Extract the run of lines that starts at the top of the records below and ends at the line with "Viewport: 1288px width, 691px height.", keeping both ends and excluding pictures.

BEGIN Supplied material

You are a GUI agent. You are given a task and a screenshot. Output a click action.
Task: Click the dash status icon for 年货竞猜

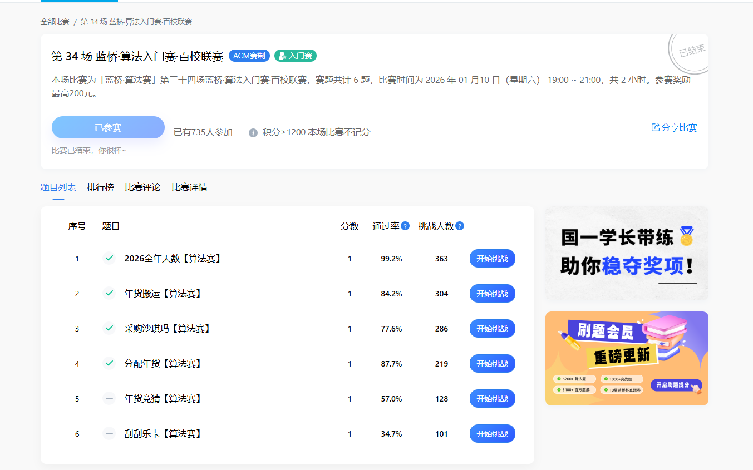[109, 399]
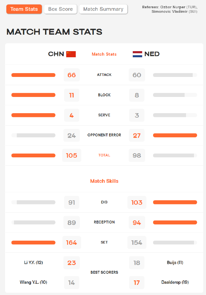Screen dimensions: 206x295
Task: Switch to the Box Score tab
Action: 61,9
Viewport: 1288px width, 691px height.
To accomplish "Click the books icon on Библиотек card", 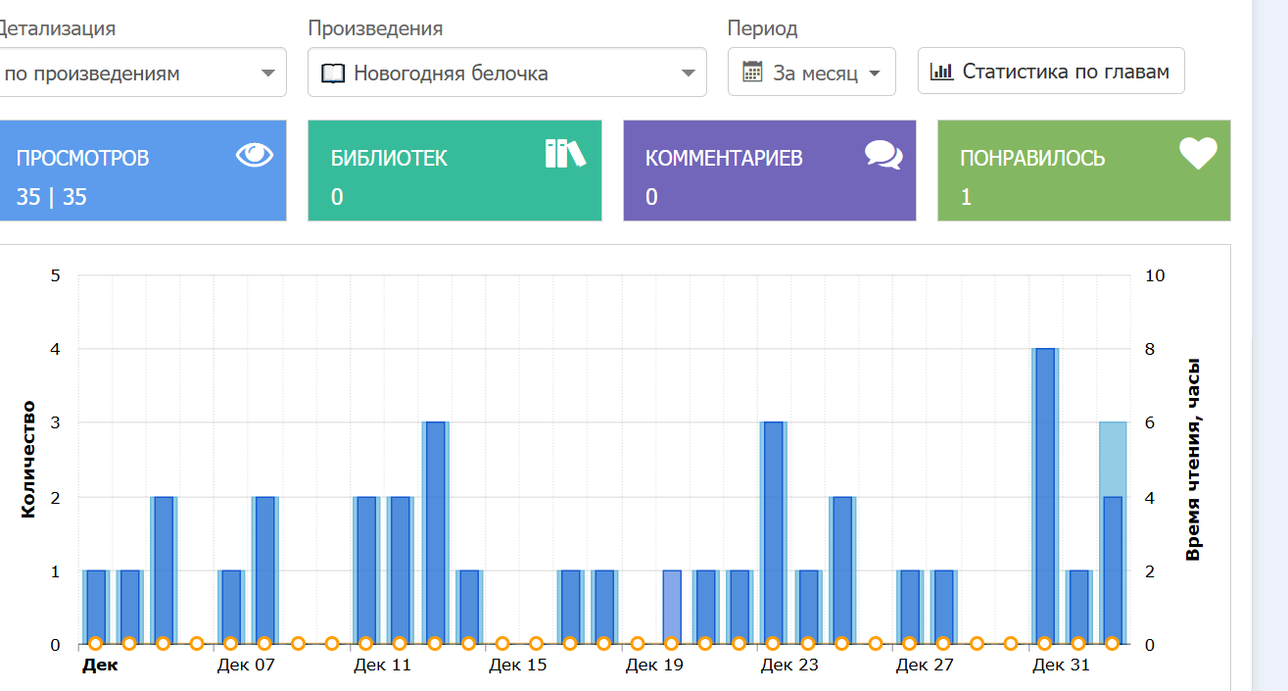I will click(564, 154).

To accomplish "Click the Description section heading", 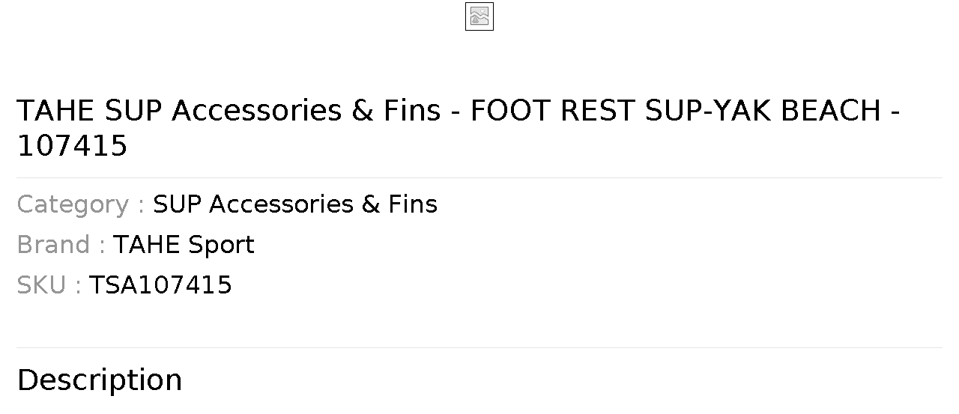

END Supplied material

Expected output
You are a GUI agent. You are given a task and a screenshot. Output a click action.
Task: Click the dash status icon for 年货竞猜

[109, 399]
Screen dimensions: 206x295
Task: Switch to the Box Score tab
Action: 61,9
Viewport: 1288px width, 691px height.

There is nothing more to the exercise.